- Directed by: Richard Pryor
- Written by: Richard Pryor
- Produced by: Andy Friendly Bob Parkinson Jeff Scheftel
- Starring: Richard Pryor Paul Mooney
- Cinematography: Joe Epperson Tom Green Dave Landry Kenneth Patterson John Simmons Vince Singletary
- Edited by: Raymond M. Bush
- Music by: Jimmy Jam Terry Lewis
- Production company: Delphi Films
- Distributed by: Columbia Pictures
- Release date: October 28, 1983;
- Running time: 83 minutes
- Language: English

= Richard Pryor: Here and Now =

1983 film by Richard Pryor

Richard Pryor: Here and Now is a 1983 American stand-up comedy concert film starring, written and directed by Richard Pryor. The film was released in the United States on October 28, 1983.

==Synopsis==
The film begins with street interviews of the audience waiting to get inside intercut with footage of Pryor preparing to go onstage. The set relies heavily on crowd work, starting with Pryor's ribbing of latecomers. The audience heckle, cheer, and goad Pryor who usually manages to retain the upper hand. Several audience members simply approach the stage to personally interact with him.
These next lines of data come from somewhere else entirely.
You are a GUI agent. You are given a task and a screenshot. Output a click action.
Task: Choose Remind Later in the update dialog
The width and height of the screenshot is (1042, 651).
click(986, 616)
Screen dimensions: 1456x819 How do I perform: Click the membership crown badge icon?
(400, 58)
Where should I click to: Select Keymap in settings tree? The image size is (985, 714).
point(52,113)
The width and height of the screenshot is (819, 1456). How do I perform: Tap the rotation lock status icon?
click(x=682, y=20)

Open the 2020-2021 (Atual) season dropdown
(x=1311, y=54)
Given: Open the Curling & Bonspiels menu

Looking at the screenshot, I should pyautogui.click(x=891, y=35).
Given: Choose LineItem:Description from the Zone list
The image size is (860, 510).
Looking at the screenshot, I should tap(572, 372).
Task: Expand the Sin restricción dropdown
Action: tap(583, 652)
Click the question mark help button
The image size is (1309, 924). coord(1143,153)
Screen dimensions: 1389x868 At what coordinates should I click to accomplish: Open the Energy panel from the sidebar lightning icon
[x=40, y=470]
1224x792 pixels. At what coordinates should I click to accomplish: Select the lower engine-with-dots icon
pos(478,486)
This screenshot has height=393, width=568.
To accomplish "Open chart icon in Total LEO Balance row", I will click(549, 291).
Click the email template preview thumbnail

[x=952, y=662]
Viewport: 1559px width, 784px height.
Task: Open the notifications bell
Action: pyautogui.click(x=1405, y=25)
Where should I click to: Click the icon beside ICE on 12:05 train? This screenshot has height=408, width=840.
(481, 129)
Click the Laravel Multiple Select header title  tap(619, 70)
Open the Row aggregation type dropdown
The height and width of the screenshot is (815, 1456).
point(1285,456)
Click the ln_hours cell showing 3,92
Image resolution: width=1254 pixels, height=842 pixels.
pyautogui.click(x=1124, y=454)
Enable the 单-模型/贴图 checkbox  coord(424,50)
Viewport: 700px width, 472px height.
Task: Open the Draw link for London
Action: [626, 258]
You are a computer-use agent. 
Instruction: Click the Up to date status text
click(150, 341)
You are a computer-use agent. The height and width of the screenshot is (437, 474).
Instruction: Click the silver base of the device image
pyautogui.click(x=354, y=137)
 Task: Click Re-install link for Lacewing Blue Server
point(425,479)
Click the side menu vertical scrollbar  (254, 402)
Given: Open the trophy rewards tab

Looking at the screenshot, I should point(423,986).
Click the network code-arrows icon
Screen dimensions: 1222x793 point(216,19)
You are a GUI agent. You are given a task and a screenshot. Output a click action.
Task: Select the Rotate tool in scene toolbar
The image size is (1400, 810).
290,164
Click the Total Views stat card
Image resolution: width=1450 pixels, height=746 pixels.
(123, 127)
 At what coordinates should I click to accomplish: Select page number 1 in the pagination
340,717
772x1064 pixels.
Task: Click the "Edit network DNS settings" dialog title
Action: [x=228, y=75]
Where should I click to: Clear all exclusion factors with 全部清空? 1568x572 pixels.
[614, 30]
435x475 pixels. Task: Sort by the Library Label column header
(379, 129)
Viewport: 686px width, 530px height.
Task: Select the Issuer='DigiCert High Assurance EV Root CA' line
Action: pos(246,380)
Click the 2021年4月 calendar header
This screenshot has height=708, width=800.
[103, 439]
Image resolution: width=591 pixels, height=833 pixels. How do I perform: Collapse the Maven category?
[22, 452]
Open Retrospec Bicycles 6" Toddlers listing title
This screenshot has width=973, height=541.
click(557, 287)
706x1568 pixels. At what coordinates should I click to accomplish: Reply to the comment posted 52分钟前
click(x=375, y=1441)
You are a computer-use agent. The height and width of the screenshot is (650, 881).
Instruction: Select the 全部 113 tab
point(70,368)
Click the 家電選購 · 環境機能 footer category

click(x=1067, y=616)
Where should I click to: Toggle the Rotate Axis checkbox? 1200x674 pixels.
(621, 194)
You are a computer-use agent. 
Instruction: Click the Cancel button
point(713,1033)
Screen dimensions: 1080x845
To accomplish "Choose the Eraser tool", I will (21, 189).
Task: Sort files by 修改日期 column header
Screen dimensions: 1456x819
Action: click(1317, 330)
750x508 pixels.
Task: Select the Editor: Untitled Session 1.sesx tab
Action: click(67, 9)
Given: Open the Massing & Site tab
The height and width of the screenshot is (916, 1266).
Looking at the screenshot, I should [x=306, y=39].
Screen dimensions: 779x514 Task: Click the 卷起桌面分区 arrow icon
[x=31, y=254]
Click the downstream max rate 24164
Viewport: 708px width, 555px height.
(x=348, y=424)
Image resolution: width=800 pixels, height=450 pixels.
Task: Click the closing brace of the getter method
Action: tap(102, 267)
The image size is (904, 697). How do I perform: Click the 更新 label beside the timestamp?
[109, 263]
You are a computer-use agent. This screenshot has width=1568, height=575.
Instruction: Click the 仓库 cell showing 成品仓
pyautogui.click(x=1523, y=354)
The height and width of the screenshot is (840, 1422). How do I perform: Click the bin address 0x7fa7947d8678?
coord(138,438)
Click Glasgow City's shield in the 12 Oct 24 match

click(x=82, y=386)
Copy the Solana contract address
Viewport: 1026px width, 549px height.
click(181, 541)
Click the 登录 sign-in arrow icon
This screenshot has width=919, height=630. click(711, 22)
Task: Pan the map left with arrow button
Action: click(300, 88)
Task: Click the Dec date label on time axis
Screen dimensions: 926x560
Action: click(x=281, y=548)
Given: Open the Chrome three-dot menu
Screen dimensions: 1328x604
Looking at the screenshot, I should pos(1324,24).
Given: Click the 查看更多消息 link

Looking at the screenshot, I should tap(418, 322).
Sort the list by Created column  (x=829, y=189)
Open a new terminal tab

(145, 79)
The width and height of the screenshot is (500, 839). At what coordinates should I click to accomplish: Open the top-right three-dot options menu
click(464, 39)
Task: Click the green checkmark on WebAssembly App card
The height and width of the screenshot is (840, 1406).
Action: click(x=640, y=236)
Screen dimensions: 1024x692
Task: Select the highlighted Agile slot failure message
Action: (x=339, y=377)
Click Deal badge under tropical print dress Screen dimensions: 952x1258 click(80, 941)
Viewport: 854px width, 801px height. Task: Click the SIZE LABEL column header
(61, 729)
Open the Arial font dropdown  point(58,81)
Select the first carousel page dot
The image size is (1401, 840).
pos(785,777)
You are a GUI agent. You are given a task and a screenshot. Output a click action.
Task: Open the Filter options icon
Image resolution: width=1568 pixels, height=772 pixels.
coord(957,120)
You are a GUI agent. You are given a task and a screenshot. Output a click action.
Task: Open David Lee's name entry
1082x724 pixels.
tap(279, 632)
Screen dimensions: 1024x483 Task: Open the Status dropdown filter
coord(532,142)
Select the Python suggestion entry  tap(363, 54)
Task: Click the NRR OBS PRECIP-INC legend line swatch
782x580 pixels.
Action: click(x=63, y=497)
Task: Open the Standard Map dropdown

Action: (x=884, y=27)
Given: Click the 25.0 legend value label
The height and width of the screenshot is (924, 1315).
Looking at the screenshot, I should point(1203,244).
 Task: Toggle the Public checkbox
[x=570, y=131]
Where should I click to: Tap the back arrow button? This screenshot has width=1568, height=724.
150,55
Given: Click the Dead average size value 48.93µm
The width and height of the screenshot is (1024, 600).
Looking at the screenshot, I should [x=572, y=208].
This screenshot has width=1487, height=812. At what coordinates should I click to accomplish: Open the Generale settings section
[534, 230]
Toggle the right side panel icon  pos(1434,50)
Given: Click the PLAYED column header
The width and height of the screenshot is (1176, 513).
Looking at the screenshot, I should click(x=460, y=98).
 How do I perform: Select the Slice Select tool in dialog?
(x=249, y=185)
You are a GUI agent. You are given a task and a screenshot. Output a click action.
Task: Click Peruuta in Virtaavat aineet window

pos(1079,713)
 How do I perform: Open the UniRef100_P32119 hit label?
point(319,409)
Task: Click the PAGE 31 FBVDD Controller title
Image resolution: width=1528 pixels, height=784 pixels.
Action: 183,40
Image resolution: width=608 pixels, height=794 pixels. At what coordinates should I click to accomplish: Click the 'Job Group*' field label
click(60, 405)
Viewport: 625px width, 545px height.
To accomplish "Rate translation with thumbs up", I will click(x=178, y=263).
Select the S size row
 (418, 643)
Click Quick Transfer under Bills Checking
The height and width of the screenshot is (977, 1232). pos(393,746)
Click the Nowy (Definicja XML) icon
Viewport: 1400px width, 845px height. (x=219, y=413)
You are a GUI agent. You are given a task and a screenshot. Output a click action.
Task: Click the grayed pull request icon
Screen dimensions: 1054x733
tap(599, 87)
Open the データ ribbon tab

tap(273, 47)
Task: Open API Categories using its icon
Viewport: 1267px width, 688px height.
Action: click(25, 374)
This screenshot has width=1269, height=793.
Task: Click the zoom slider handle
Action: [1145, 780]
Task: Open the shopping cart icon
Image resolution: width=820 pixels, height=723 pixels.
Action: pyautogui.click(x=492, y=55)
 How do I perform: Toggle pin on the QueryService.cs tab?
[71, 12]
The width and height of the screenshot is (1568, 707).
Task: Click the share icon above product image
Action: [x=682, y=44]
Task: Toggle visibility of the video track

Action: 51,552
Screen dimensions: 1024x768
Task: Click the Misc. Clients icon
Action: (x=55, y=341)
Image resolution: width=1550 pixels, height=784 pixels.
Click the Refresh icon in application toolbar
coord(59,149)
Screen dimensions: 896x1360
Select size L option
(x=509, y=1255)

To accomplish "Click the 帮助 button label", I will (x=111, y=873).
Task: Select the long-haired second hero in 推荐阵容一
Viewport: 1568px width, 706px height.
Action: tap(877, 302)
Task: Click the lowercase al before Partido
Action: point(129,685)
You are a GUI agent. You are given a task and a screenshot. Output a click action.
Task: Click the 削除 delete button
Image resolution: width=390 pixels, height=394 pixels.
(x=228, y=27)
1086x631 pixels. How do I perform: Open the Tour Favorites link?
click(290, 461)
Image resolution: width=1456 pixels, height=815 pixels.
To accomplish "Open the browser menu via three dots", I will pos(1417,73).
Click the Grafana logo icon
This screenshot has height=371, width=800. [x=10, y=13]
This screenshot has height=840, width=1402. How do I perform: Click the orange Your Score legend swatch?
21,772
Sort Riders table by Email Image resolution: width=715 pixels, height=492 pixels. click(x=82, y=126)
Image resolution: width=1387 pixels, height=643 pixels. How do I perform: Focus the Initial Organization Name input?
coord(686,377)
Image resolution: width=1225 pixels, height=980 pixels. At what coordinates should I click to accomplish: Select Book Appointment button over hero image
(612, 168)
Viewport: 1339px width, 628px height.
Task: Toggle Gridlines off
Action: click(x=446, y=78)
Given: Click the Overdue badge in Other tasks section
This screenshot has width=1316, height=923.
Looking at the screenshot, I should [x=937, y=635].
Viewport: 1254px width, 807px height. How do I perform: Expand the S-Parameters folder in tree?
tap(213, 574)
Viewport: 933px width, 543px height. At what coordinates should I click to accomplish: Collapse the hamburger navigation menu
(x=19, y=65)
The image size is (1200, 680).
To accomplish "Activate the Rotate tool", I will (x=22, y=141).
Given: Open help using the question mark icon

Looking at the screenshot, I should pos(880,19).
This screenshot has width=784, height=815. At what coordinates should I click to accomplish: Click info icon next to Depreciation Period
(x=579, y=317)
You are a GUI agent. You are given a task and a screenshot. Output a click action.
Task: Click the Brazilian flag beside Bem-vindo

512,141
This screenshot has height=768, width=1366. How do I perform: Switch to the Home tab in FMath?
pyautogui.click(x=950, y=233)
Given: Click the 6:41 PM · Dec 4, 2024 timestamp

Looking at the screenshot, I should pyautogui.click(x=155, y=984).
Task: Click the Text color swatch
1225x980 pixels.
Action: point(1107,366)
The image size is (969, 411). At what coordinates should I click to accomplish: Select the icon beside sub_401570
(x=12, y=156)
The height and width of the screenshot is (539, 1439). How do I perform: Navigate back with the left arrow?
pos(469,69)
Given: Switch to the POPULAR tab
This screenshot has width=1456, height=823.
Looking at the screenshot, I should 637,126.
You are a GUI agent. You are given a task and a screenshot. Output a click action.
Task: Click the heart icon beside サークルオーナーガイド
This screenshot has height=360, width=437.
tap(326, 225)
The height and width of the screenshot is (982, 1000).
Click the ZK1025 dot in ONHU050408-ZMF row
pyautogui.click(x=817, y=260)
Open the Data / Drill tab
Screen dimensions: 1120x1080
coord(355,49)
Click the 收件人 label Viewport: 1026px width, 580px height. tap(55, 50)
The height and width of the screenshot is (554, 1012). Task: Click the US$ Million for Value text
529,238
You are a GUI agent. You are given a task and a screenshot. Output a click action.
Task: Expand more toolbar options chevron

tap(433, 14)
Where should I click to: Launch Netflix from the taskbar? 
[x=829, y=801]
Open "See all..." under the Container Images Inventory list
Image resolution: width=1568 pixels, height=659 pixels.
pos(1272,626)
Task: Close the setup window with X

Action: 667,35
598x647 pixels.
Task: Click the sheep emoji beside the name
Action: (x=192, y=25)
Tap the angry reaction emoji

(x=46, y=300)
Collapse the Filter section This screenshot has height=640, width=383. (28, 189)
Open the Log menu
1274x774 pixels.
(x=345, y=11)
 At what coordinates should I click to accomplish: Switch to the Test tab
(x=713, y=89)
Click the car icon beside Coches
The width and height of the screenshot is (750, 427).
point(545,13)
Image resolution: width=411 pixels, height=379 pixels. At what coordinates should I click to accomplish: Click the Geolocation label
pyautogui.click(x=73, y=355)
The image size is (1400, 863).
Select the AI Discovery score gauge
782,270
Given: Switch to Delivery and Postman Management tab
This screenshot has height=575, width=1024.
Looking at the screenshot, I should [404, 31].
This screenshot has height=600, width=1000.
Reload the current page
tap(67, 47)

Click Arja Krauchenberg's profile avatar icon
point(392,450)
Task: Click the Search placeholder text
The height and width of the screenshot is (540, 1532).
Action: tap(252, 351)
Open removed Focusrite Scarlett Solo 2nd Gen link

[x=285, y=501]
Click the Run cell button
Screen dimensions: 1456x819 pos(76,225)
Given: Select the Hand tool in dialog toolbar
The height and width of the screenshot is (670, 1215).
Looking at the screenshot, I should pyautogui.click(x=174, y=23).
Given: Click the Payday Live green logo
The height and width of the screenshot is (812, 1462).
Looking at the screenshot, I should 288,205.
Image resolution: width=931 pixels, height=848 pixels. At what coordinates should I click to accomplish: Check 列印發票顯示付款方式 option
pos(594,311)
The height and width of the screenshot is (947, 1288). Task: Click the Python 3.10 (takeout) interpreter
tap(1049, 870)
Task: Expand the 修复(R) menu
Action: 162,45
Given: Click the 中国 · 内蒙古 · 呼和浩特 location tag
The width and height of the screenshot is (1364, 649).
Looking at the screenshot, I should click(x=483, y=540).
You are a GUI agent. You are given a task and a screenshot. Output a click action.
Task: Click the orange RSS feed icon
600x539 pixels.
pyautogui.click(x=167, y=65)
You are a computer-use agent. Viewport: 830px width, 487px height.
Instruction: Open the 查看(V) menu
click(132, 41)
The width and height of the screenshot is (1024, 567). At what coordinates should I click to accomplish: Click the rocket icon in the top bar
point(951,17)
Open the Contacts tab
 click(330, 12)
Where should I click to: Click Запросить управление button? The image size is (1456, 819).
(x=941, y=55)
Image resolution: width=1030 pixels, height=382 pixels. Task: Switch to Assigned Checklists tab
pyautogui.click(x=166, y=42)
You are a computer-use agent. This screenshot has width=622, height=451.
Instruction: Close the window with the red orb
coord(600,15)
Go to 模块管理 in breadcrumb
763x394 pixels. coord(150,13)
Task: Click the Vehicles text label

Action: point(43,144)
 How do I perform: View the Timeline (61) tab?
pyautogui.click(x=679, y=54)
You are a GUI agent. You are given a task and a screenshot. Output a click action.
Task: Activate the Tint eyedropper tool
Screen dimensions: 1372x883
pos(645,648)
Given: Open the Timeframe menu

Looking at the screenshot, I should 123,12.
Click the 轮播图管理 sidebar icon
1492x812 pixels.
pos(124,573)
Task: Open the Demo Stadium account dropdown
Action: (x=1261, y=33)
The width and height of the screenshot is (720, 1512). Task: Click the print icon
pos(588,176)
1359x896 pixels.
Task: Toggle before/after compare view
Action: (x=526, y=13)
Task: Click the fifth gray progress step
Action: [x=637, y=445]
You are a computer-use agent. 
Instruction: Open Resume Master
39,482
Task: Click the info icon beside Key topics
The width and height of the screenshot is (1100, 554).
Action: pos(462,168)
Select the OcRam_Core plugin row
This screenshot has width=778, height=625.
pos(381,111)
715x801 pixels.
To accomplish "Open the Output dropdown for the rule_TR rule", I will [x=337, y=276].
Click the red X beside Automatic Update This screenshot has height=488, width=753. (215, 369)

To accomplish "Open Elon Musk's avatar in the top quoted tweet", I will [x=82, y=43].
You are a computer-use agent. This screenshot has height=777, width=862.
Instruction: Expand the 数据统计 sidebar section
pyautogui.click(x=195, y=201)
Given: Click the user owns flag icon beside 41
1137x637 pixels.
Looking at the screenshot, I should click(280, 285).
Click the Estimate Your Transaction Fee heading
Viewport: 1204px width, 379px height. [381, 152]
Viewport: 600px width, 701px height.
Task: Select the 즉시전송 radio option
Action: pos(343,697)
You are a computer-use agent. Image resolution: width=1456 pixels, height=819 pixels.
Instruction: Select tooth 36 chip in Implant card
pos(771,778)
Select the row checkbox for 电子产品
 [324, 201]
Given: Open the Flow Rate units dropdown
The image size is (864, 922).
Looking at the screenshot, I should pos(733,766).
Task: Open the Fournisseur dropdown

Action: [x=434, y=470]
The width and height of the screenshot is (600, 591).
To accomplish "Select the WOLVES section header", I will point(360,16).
Pryor discusses his trip to Zimbabwe and his experience seeing lions in their natural habitat. He discusses meeting Ronald Reagan at the White House for a screening of Superman III. He reprises his character Mudbone.

At one point, an audience member brings him a cup with a live crab in it. Unfazed, Pryor puts the crab on his stool and starts impersonating it. He eventually hands the crab to a stagehand, vowing to release it back in the ocean.

After discussing his nascent sobriety, he performs an extended impersonation of being drunk. He laments being reminded of women he slept with and things he did while high. He recalls a drug user from his childhood, and then imitates shooting heroin. His set ends with a brief meditation on using the bathroom while being famous.

==Production==
The massive success of Live on the Sunset Strip in 1982 prompted Columbia Pictures to throw $40 million at Richard Pryor for a five-year production deal. He formed Indigo Productions and hired Jim Brown to run it. They previously worked together when Brown ran out of money in the Philippines while producing Pacific Inferno (1979). Pryor provided the emergency funds necessary to finish the film. After Pryor's 1980 suicide attempt, Brown was instrumental in Pryor's recovery and held his power of attorney.

Brown wanted to replicate the eclectic productions of Desilu with Black talent. Pryor was largely disinterested, and Here and Now was the only film Indigo actually produced before Brown was fired.

In Live on the Sunset Strip, Pryor claims to be newly sober. In Here and Now, he says he has not had drugs or alcohol for seven months, which would imply a relapse of some kind. Pryor habitually lied about his sobriety and drug use.

==Soundtrack==
The stand-up comedy album Here and Now was released by Warner Records. Recorded at Saenger Theatre in New Orleans, Louisiana, it was released alongside the film.

==Critical reception==
The film received mostly positive reviews from critics. Janet Maslin of The New York Times said in her review, "Together with his relentlessly bawdy wit and his brilliant physical mimicry, this makes him a concert performer of seemingly endless range."

Film critic Roger Ebert rated the film four out of four stars and wrote, "Pryor works off issues and subjects that are absolutely current, and he addresses them with a humor that is aimed so well, we duck." One critic described Pryor's nuanced impersonation of a heroin user as "both hilarious and poignant" and a highlight of the set. Here and Now has been described as Pryor's "most compelling" concert film where the performer is in "peak form".

Negative views of the film see Pryor as a pallid echo of his former self, a "man who once possessed genius". In Bright Lights Film Journal, the comedian in Here and Now is described as a "laundered Pryor" who is unable to pull off his former act.

The film scores 86% on Rotten Tomatoes based on seven reviews.